A similar method is used to link the appropriate picture into the hyper-program. The programmer selects the shark entry from the environment to display a representation of the picture. In this case it is the value itself rather than the environment location that is selected. The programmer indicates this by highlighting the picture window rather than the environment location. Figure 4.14 shows the display after the picture has been linked into the hyper-program:

Figure 4.14: Value linked into a hyper-program

The buttons embedded in this hyper-program are labelled with the identifiers from their environment entries. The identifiers are not significant to the meaning of the hyper-program and can be changed without affecting the program. They are used only as an aid to legibility. In some cases the system will not be able to find an appropriate label for a button, for example when the environment window pointing to the representation of the value bound in has been removed from the display. In such cases the label will be blank initially. To change the label on an embedded button the programmer presses it using mouse button 2. A dialogue then prompts for the new label.

The final stage in composing the hyper-program is to link in the procedure argument type. To do this the programmer highlights an existing value of the required type, accessed from the fishPics environment with the name fishTransformer. The programmer then selects show type from the background menu, highlights the resulting type window, and presses link in the hyper-program window. This sequence of actions results in the insertion of a button to represent the type. Figure 4.15 shows the situation before the link button is pressed.

Figure 4.15: Linking a type into a hyper-program

The programmer then gives the type button a name T, to make the program easier to read, and presses evaluate to compile and execute the hyper-program. The result of execution in this case is a new procedure value, a representation of which is automatically displayed by the browser as shown in Figure 4.16:

The new procedure value is now available for linking into other hyper-programs. This is another example of an ‘anonymous’ value: the system does not supply an initial label for any button denoting the value since there is no identifier associated with it. The procedure value has the hyper-program source code bound into it; this can be recalled later for examination and editing.

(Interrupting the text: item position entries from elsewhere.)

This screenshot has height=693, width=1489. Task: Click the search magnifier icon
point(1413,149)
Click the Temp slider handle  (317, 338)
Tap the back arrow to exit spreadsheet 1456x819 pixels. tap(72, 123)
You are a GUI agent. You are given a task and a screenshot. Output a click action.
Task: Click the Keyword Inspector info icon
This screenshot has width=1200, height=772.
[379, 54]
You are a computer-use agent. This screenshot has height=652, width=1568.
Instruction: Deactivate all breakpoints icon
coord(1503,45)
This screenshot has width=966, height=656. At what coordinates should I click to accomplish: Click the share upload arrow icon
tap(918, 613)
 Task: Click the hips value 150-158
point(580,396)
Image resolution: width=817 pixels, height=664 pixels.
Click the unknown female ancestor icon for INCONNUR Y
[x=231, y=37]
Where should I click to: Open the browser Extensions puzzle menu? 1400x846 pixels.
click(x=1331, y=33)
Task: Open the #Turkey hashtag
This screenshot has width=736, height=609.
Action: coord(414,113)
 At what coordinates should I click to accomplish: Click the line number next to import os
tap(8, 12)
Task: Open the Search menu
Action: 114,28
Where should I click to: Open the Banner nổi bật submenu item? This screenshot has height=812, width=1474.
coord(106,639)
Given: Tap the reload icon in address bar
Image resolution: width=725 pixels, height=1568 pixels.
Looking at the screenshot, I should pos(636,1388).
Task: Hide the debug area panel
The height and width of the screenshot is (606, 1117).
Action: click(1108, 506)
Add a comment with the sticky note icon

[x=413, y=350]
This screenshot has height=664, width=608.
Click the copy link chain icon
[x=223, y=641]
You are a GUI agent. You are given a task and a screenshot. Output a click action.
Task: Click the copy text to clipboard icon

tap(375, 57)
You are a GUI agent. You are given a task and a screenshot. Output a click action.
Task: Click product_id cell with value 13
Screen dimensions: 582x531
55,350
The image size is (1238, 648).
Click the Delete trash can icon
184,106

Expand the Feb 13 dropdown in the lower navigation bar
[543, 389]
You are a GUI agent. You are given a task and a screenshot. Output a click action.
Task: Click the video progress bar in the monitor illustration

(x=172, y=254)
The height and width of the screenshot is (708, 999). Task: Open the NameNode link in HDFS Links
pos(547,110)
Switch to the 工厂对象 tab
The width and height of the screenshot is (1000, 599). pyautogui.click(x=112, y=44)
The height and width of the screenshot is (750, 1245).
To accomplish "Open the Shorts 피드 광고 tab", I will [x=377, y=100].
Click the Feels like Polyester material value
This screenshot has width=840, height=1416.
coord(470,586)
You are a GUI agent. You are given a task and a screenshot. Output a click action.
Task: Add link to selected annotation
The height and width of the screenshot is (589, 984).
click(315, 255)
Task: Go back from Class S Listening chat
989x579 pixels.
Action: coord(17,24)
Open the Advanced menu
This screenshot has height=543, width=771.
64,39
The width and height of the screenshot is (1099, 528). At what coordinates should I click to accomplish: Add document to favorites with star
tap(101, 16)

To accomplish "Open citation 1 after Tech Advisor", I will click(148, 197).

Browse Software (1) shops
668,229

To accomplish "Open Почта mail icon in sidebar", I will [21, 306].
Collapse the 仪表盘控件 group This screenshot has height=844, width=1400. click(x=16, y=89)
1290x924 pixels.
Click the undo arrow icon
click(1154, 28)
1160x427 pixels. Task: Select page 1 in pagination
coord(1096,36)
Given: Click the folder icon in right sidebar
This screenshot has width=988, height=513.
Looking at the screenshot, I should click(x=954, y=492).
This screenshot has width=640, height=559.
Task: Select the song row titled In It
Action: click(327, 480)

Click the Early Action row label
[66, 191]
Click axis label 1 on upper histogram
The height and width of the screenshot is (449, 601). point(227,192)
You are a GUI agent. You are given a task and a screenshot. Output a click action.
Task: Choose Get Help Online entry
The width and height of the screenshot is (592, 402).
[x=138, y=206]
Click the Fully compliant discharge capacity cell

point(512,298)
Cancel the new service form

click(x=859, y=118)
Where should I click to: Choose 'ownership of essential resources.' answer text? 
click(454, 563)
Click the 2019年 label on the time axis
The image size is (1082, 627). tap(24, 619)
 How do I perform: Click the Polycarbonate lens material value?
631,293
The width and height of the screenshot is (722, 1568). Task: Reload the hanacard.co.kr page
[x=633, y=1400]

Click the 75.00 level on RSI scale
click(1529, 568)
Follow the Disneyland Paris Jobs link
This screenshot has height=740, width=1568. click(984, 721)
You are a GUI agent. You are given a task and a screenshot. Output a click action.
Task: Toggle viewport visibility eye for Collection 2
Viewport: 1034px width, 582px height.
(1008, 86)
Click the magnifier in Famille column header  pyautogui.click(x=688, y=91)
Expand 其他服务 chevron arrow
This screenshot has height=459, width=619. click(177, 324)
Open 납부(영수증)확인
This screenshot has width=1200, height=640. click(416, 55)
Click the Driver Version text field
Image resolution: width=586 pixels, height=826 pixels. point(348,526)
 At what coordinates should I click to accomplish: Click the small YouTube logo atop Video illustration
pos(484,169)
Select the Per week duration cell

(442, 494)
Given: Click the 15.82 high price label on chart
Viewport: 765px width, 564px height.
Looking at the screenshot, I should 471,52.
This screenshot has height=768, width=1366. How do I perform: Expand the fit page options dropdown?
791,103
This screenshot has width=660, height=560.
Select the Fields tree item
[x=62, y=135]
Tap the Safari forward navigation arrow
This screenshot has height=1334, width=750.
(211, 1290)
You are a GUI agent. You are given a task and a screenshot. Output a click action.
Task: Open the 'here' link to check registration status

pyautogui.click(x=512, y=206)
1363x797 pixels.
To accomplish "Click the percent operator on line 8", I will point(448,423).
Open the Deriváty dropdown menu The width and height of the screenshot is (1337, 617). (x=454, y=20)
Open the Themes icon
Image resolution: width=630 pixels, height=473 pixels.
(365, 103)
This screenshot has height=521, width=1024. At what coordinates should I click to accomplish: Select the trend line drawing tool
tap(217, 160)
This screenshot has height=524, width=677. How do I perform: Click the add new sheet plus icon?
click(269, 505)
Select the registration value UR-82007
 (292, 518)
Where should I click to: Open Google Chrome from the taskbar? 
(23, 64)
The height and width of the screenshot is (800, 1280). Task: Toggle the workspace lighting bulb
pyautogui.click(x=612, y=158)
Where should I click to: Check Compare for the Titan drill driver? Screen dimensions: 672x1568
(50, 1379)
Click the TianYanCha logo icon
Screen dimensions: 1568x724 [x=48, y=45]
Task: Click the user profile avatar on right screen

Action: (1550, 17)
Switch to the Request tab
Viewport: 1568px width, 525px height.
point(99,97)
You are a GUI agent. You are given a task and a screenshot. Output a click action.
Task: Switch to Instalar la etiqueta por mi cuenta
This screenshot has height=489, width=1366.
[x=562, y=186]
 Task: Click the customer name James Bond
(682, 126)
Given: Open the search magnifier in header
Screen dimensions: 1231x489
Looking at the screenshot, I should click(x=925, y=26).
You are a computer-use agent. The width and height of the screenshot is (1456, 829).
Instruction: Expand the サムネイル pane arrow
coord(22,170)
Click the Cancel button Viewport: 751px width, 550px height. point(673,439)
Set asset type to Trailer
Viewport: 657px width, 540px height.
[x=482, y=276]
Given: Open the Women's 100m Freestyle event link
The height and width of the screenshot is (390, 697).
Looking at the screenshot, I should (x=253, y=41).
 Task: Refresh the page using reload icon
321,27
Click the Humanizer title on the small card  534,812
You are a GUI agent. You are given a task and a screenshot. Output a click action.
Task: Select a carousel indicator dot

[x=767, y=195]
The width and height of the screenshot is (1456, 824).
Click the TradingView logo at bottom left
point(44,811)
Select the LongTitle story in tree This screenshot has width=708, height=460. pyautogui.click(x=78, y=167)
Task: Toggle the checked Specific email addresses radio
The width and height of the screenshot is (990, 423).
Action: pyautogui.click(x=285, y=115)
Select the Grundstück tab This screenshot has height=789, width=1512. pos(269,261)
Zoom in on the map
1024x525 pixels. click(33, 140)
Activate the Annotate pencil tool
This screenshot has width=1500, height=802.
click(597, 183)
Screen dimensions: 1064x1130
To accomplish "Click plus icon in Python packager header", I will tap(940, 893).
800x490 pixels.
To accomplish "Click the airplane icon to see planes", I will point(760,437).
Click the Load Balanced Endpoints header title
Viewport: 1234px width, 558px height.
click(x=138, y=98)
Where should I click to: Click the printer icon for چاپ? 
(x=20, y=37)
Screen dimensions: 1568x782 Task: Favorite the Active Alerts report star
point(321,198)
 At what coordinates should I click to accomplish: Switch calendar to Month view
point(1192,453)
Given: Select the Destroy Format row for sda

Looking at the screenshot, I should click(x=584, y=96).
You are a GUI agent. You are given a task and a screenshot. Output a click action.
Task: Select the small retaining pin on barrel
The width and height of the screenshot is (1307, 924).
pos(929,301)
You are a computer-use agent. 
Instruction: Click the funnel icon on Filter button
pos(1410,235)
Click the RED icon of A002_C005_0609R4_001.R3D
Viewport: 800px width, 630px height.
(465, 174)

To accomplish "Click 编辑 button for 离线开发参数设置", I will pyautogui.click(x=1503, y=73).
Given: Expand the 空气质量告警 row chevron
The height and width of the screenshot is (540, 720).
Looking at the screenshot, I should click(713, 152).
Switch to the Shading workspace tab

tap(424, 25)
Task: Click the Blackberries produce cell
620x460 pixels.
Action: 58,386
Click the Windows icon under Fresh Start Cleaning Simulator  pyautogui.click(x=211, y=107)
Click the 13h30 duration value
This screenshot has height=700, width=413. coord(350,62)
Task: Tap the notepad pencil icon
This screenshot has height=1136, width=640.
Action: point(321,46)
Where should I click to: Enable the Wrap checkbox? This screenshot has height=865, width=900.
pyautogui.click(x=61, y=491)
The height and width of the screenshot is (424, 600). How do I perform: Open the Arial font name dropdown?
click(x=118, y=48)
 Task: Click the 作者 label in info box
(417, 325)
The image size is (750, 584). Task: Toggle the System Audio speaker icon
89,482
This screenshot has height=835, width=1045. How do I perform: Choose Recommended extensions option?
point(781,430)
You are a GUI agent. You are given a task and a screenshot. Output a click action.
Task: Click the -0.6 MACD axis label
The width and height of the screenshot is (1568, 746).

The programmer can now construct other hyper-programs that call the procedure. Alternatively the hyper-program might simply be made persistent for later use. Figure 4.17 shows a hyper-program that will link the new procedure into the persistent store. The button in the program denotes the procedure.

Figure 4.17: Making a value persistent

The linking requirements with respect to the procedure and its components have been met. Because the picture value has been linked into the original hyper-program, and consequently into the closure of drawShark, the procedure will be unaffected by any subsequent update of the environment location containing the picture, or by the location being dropped from the environment. The location of displayFish has been linked, so dropping the location from the environment will not affect drawShark, but an update of the location will result in the new value being used inside drawShark.